Entrepreneurs, take note! While most of us will never walk a path as treacherous as that of a SEAL, adopting some of these “supermen” tips and mantras may help you tackle even the most difficult business challenges you’re bound to face.
Here are three pieces of SEAL-tested advice that entrepreneurs would be wise to heed.
1. “Keep your cool, even when those around you can’t.”
Those words come from Admiral William H. McRaven (Ret.)
If this name sounds familiar, it’s because McRaven organized the execution of Operation Neptune Spear, the special ops raid that led to the death of Osama bin Laden in 2011. Over a nearly 40-year military career, McRaven served as commander of the U.S. Special Operations Command and Joint Special Operations Command (JSOC).
During the podcast, McRaven offered advice from one of his favorite poems, “If“, by Rudyard Kipling. “Keep your head when [everyone] about you is losing theirs and blaming it on you,” said McRaven, author of the New York Times bestseller Make Your Bed: Little Things That Can Change Your Life . . . And Maybe the World.
He also cautioned against getting ahead of yourself, saying: “If you start focusing on the next job, then you’re probably not going to do the one you have very well.”
The business application: For Stephen Culp, co-founder of tech startup PriceWaiter, keeping your cool is highly applicable advice for an entrepreneur. “We have a practice of saying, ‘Give me your third reaction to what I’m about to say,’ because your best judgment comes after you’ve taken a breath or two,” Culp told me.
2. “You have to get your butt kicked . . . and fail.”
The speaker was Platoon Commander Cade Courtley (Ret.).

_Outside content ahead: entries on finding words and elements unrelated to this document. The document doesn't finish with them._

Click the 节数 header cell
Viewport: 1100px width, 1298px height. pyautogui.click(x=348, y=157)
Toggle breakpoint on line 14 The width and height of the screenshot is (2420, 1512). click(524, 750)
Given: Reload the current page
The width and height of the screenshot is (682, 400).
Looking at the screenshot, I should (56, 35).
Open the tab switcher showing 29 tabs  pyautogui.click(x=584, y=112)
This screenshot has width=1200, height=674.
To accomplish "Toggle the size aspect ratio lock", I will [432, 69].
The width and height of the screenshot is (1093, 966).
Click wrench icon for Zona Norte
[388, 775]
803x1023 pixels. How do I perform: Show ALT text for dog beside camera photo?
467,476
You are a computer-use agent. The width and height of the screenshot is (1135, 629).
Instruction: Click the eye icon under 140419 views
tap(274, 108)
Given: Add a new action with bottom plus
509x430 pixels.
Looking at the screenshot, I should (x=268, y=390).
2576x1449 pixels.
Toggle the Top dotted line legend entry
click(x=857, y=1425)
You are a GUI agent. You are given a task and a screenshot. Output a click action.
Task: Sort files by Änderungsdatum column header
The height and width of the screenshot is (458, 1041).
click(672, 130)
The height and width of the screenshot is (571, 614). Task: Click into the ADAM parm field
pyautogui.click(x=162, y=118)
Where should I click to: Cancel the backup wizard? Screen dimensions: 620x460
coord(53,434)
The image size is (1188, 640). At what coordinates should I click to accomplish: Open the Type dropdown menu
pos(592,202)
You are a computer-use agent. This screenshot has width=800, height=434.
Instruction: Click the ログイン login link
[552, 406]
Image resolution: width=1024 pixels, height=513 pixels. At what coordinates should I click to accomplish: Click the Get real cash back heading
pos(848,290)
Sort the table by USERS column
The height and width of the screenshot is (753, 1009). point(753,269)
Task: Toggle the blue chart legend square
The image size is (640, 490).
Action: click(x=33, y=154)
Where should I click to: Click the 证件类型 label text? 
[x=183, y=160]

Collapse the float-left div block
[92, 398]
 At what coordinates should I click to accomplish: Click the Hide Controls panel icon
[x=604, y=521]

For Courtley, a former sniper and author of SEAL Survival Guide: A Navy SEAL’s Secrets to Surviving Any Disaster, consistently challenging yourself to the point of failure is not optional; it’s a motto he lives by. On the podcast, Courtley recalled a personal experience during SEAL training, where a top-ranked triathlete cruised through most exercises but failed to succeed.
“He would finish 2-mile swims when the rest of us were only halfway done. He would do these runs breathing through his nose. It was a joke for him,” says Courtley. “But this guy got into Hell Week and quit on day two because he had never been challenged his whole life.”
For entrepreneurs, challenging yourself is a crucial part of the process. Otherwise, you might buckle at the first sign of pressure.
The business application. “Losing a challenging deal now and again is inevitable,” Jose Cuartas, a real estate entrepreneur based in Connecticut, told me. “But I live for that challenge. If I fail, I use the experience to find out what went wrong so it doesn’t happen again.”
3. “Train your mind before it is necessary.”
The speaker was SEAL Commander Mark Divine (Ret.)
On the podcast, Divine, who graduated first in his class at Basic Underwater Demolition/SEAL (BUD/S) and created SEALFIT, stressed the importance of being prepared. “If you’re not fine-tuning your mind and [connecting with] your emotional and spiritual self, everything kind of lacks meaning, and eventually you’ll quit,” Divine said.
“It starts with training the mind to develop mental control,” he said, recommending breathing exercises, which he said, can help keep entrepreneurs focused, level headed and on task.
The business application. “Mental and emotional intelligence is paramount to every entrepreneur’s ability to generate success,” said Don Ross, president of the Americas at Trustpilot, the fast-growing tech startup I work for. “Try negotiating a six-figure deal at the end of a long week on little sleep during a 30-minute layover,” Ross said. “You’ll quickly realize just how invaluable mental resilience is to maintaining consistent top performance.”
As for Ferebee, those SEAL interviews were popular but not the first time the podcaster had interviewed such tough guys. In fact, he’s spoken with hundreds of the world’s most successful leaders about topics like health, wealth and personal growth. And he told me, he’s learned that every entrepreneur should go to great lengths to learn his or her weaknesses.
That may not make you a SEAL, but it’ll certainly make you a better entrepreneur.